Disparition de Chuck Yeager : quand la légende américaine de l'aviation était en tournage à Saint-Béat
Chuck Yeager dans le cockpit du Bell X-1 supersonic research aircraft baptisé "Glamorous Glennis" (Photo du Department of the Air Force prise en mai 1948/Wikipedia)
La légende de l’aviation américaine Charlie "Chuck" Yeager est morte à l’âge de 97 ans le 7 décembre dernier.
Pilote durant la Seconde Guerre mondiale, Yeager a fait son entrée dans l’histoire en brisant le mur du son en 1947 à bord d’un appareil Bell X-1.
C'est son épouse, Victoria Yeager, qui a annoncé sa disparition sur Twitter :
Je vous annonce avec beaucoup de tristesse que l’amour de ma vie, le général Chuck Yeager est décédé... Une vie incroyable, bien vécue, le plus grand pilote de l’Amérique et son héritage de force, d’aventure et patriotisme seront pour toujours dans nos souvenirs
Joëlle Calmels était correspondante de "La Dépêche" quand, il y a dix ans, elle a rencontré la légende de l'aviation américaine lors d'un tournage d'un reportage à Saint-Béat. Elle se souvient sur mon blog et je l'en remercie chaleureusement.
Charles Elwood Yeager, légende américaine de l’aviation, est mort à l’âge de 97 ans, le lundi 7 décembre dernier. Dix ans plus tôt, j’avais eu la chance de l’interviewer alors qu’il était en tournage à Saint-Béat pour un reportage américain retraçant son histoire. Avec la simplicité qui le caractérisait, "Chuck" Yeager s’était livré sur cet épisode marquant de sa vie.
Nous sommes en mars 1944, l’hiver est rigoureux. Le pilote de chasse a sauté quelques jours plus tôt en parachute alors que son avion s’écrasait au sol, abattu dans le ciel du Lot et Garonne. Aussitôt pris en charge par le maquis de Nérac, le pilote de l’US Army Air Corps est soigné puis emmené près de la frontière espagnole avec six compagnons dans un camion bâché qui les dépose en pleine nuit dans les rues de Saint-Béat.

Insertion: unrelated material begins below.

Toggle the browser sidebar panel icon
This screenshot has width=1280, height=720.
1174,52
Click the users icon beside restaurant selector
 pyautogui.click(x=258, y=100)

Arrivés sur les bords de la Garonne par une nuit glaciale, les combattants s’extraient du véhicule et s’enfuient vers la montagne. Deux d’entre eux, mieux habitués aux conditions climatiques, distancent les autres, crapahutant dans la montagne enneigée. A bout de fatigue, ils se réfugient dans une cabane et commencent à se restaurer avec une chèvre morte qu’ils ont trouvé sur leur chemin, faisant sécher leurs vêtements mouillés par la neige.
"J’étais habitué à ce climat qui ressemble à ma Virginie natale. J’avais 21 ans, les Pyrénées me rappelaient la maison, mes Appalaches où j’ai grandi." m’avait confié Chuck.

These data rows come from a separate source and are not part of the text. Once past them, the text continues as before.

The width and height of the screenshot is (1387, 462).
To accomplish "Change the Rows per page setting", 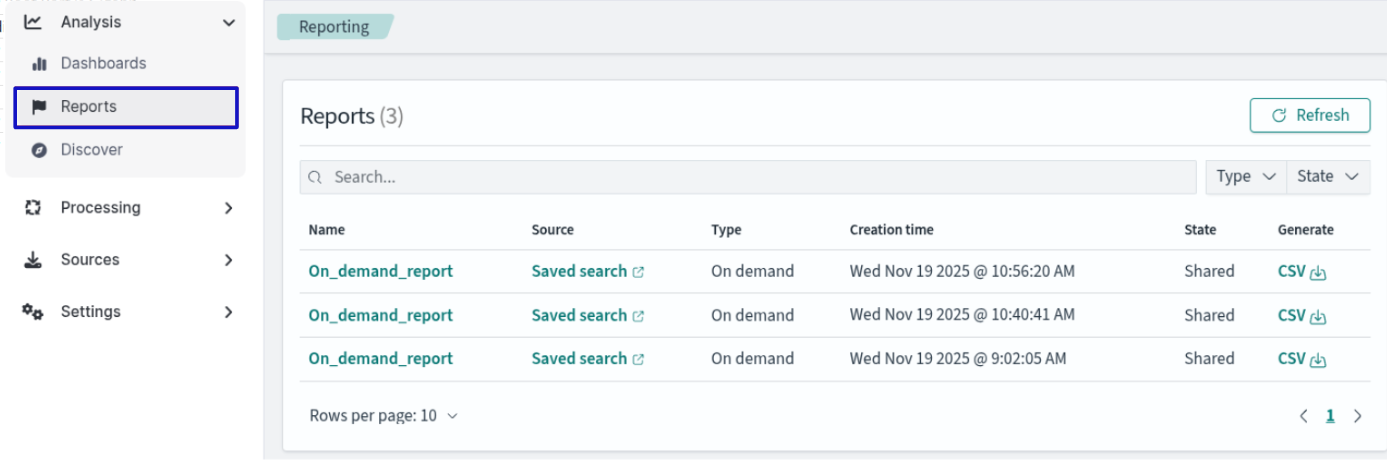I will (384, 416).
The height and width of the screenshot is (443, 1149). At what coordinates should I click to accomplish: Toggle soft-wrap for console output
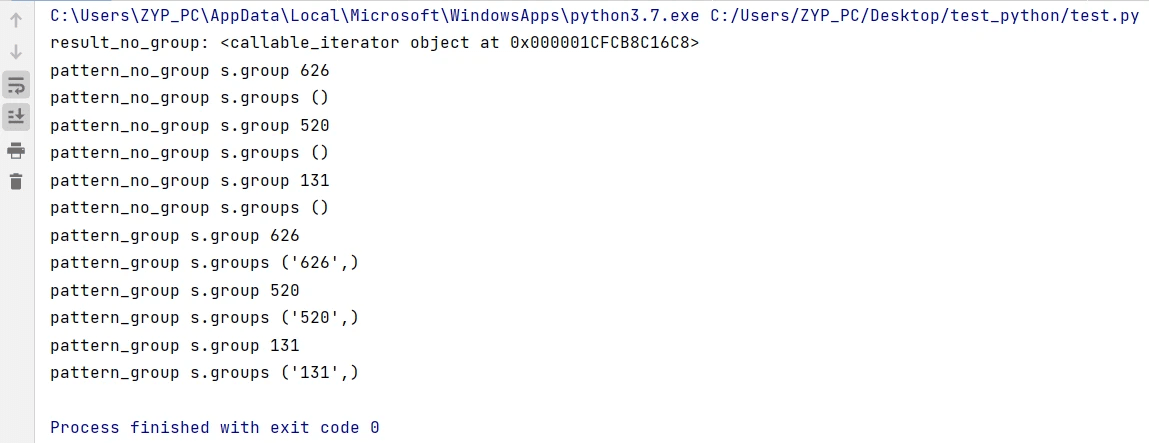[16, 85]
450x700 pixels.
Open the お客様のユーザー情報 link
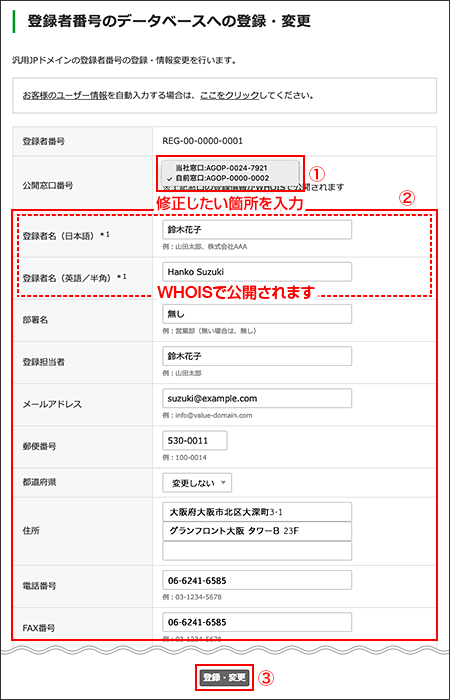tap(64, 96)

Mais le repos bien mérité ne dure pas longtemps.
A cause d’une chaussette oubliée à l’extérieur par son compagnon, les soldats allemands en alerte, les repèrent et mitraillent la cabane. Les deux hommes parviennent tout de même à s’enfuir et à passer en Espagne. Cette traversée éprouvante des Pyrénées ne s’achève pas pour autant. Devant l’œil de la caméra, l’homme explique son passage à Bossost, son arrestation et évasion de Sort puis son périple à travers toute l’Espagne, jusqu’à Gibraltar d’où il peut regagner Londres et reprendre les combats. Il est alors crédité d’une douzaine de victoires aériennes lors du conflit mondial.

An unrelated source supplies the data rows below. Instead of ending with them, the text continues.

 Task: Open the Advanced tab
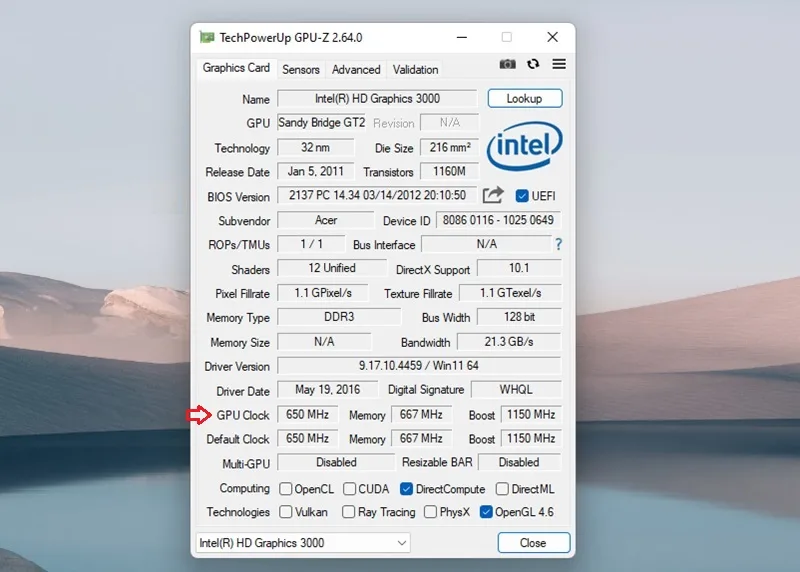pyautogui.click(x=356, y=69)
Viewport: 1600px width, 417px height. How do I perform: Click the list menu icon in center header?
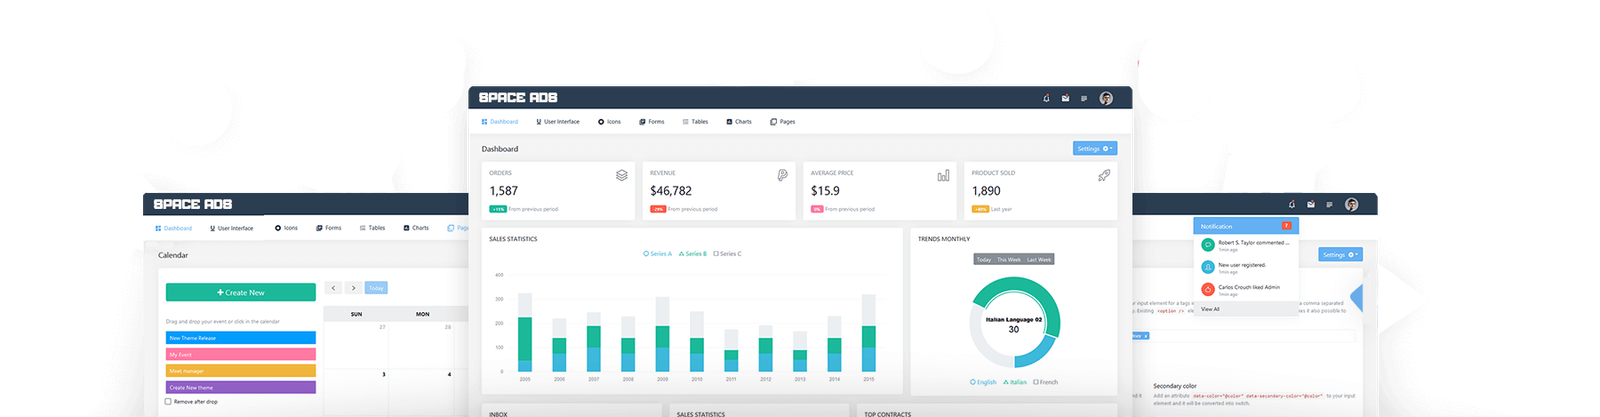pos(1084,98)
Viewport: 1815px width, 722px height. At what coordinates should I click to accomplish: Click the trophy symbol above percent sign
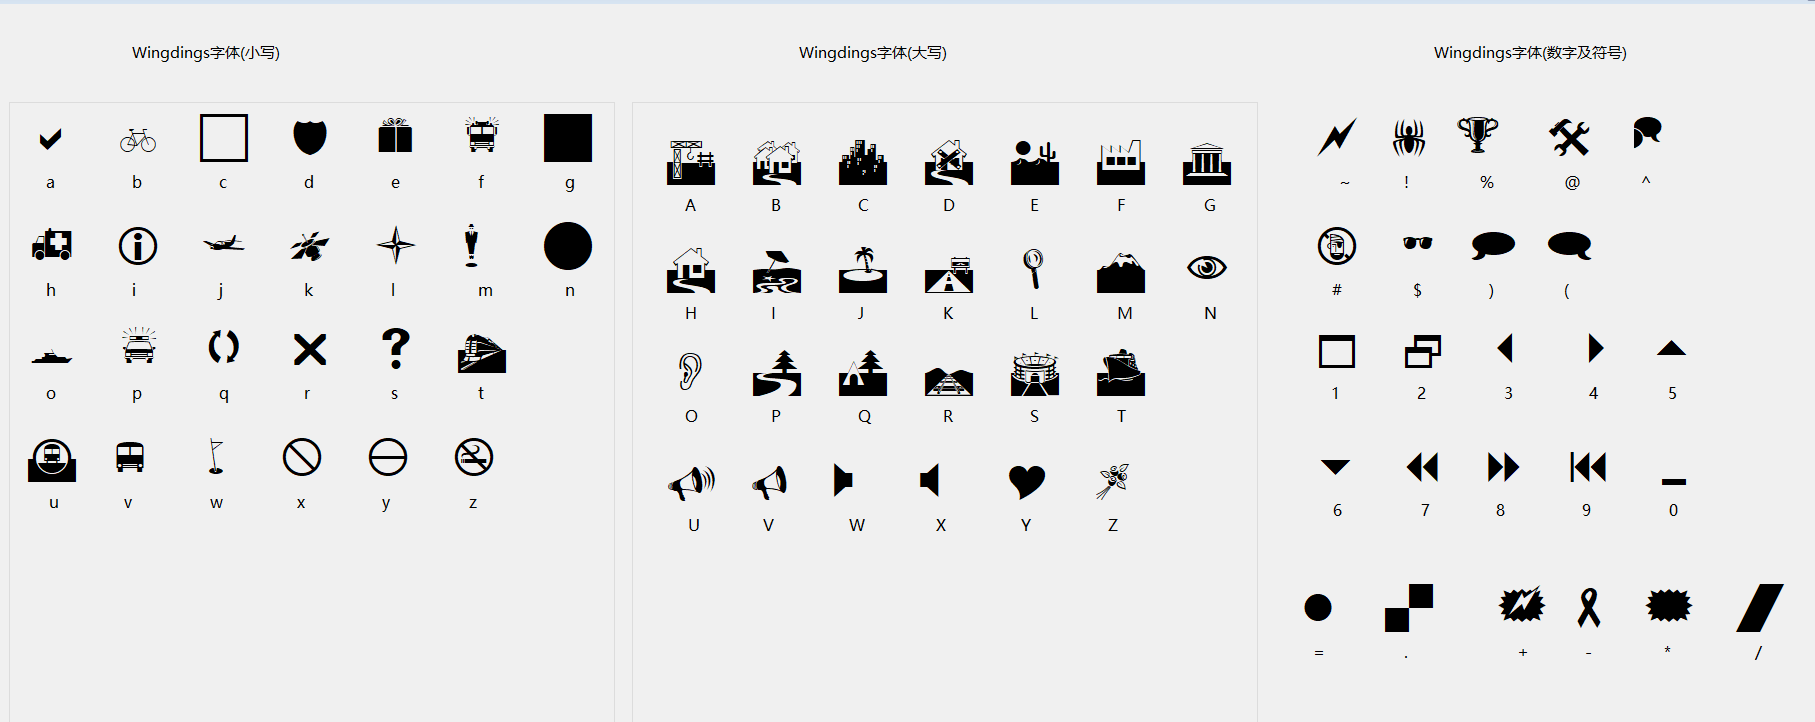(x=1478, y=135)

Le documentaire américain tourné ce jour-là à Saint-Béat et au Val d’Aran, dans les pas du Général Chuck Yeager a permis d’immortaliser le destin hors du commun d’un des derniers as de l’aviation, pilote de chasse exceptionnel qui fut le premier à franchir le mur du son en 1947.
A l’issue du conflit, Chuck Yeager devint pilote instructeur et pilote d’essai dans l’US Army. C’est aux manettes d’un Bell X1, qu’il sera le premier homme à franchir le mur du son, le 14 octobre 1947.
Depuis, le général Chuck Yeager a eu entre les mains nombre d’avions de légende dont le fameux A 380 qu’il a piloté lors d’un de ses passages à Toulouse.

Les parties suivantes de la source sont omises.